§ **Kutipan**
About

Sunday, February 12, 2012

BELAJAR DARI BOROBUDUR


BELAJAR DARI BOROBUDUR

Candi Borobudur adalah candi peninggalan agama Budha, didirikan oleh raja Samaratungga dari dinasti Syailendra. Candi ini diperkirakan berdiri pada abad VIII, jadi lebih tua dari candi Prambanan. Borobudur termasuk wilayah Kabupaten Magelang Eks Karisidenan Kedu, Jawa Tengah. Letaknya yang strategis membuat Candi ini semakin diminati orang. Borobudur di kelilingi bukit Menoreh yang membujur dari arah timur ke barat, dan gunung-gunung berapi, di sebelah timur, gunung merapi dan merbabu, sedang di sebelah barat terdapat gunung  sumbing dan sindoro.

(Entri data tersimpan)
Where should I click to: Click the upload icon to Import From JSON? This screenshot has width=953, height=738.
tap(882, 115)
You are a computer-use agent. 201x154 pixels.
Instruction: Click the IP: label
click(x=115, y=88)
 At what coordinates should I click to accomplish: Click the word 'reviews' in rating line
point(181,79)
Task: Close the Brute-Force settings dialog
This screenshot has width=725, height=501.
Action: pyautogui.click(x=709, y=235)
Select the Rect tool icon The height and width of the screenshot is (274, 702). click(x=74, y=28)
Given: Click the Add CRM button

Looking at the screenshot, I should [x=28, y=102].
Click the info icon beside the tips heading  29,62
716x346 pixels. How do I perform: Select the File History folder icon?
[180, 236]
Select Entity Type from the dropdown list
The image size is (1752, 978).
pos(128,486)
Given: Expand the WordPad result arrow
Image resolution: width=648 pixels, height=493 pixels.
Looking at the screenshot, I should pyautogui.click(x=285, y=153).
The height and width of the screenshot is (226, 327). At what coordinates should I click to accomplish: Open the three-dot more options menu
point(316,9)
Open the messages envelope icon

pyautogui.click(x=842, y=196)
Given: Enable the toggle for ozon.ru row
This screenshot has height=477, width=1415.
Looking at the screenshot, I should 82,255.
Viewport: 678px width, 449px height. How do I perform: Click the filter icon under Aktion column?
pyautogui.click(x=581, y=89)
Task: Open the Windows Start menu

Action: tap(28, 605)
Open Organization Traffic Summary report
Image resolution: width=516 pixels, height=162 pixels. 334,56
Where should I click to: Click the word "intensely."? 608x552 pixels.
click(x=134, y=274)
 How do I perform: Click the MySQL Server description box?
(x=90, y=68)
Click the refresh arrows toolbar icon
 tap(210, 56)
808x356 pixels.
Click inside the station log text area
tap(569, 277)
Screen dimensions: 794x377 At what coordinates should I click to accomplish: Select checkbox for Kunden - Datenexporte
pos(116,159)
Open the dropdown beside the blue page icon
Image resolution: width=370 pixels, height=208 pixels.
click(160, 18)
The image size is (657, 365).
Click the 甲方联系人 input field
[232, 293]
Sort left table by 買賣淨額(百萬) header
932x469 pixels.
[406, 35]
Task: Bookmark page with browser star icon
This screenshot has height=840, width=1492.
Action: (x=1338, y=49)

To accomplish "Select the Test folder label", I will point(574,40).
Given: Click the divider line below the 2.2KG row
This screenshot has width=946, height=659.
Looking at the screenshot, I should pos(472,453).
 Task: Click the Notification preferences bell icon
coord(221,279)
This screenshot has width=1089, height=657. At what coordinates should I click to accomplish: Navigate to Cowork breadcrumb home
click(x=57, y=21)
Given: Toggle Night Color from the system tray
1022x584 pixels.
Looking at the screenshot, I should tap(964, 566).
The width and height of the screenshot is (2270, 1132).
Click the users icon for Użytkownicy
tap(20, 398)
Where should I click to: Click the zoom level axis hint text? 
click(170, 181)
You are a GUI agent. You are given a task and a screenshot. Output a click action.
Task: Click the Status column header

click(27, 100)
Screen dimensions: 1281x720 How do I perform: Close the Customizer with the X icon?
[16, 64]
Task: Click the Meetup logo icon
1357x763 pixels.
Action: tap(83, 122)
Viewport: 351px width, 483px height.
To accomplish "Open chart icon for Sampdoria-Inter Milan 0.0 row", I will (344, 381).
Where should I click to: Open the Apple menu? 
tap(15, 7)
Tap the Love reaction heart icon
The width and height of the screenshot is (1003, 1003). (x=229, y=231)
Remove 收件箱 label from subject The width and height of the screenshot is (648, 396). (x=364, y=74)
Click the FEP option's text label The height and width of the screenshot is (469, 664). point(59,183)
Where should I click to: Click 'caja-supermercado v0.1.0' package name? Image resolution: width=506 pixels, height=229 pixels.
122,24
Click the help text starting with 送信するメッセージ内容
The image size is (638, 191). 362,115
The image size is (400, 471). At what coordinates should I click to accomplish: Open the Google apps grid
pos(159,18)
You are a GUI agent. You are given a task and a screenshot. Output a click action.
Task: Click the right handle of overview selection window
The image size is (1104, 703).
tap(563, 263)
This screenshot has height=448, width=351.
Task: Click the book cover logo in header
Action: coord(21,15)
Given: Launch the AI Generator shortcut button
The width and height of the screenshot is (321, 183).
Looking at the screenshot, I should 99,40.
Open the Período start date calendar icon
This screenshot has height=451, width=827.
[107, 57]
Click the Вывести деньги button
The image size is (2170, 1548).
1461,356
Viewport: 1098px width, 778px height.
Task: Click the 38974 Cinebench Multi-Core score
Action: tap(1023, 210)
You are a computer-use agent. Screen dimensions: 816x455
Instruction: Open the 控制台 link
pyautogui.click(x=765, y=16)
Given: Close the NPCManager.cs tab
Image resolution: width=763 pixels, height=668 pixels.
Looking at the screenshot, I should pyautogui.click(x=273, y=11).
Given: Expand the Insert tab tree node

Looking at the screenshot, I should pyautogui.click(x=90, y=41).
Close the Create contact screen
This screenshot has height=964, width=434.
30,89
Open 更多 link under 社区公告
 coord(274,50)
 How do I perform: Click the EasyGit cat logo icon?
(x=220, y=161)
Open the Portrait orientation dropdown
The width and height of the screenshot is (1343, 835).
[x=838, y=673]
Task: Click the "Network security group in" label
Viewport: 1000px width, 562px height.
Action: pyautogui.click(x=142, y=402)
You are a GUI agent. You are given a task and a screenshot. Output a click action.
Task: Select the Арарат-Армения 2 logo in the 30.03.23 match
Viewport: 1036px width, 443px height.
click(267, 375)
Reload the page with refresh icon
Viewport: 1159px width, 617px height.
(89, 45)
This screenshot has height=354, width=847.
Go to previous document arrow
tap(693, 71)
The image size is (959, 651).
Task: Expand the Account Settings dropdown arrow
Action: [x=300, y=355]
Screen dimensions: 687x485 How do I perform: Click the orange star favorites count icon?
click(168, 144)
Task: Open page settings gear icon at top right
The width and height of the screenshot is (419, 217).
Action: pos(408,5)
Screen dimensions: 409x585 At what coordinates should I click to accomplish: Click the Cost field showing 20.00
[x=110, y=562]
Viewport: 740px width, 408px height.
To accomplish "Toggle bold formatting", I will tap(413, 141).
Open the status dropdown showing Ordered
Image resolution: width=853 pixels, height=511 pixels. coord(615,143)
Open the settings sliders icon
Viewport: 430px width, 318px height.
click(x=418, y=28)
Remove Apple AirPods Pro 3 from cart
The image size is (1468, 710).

§ **Petunjuk Tugas**
**A.** Menurut kutipan tentang Candi Borobudur, siapa yang mendirikan candi tersebut?
**B.** Tuliskan lanjutan kutipan tentang Candi Borobudur, dimulai sesudah kalimat terakhirnya.

§ **Hasil Tugas**
**A.** Candi Borobudur didirikan oleh Raja Samaratungga dari dinasti Syailendra.

**B.**
Bangunan Borobudur merupakan hasil akulturasi antara budaya asli Indonesia dan budaya India yaitu perpaduan antara Punden berundak dengan Stupa, antara agama Budha dan agama asli nusantara. Hal ini tentu menunjukkan kearifan budaya lokal nenek moyang bangsa kita yang sangat akomodatif dan kritis terhadap budaya dari luar, inilah watak asli nenek moyang kita. Dalam sejarah para pendahulu bangsa (jaman Hindu/Budha) belum pernah ditemukan adanya konflik dalam masyarakat yang disebabkan karena agama. Borobudur seolah memberi gambaran keteduhan untuk siapapun.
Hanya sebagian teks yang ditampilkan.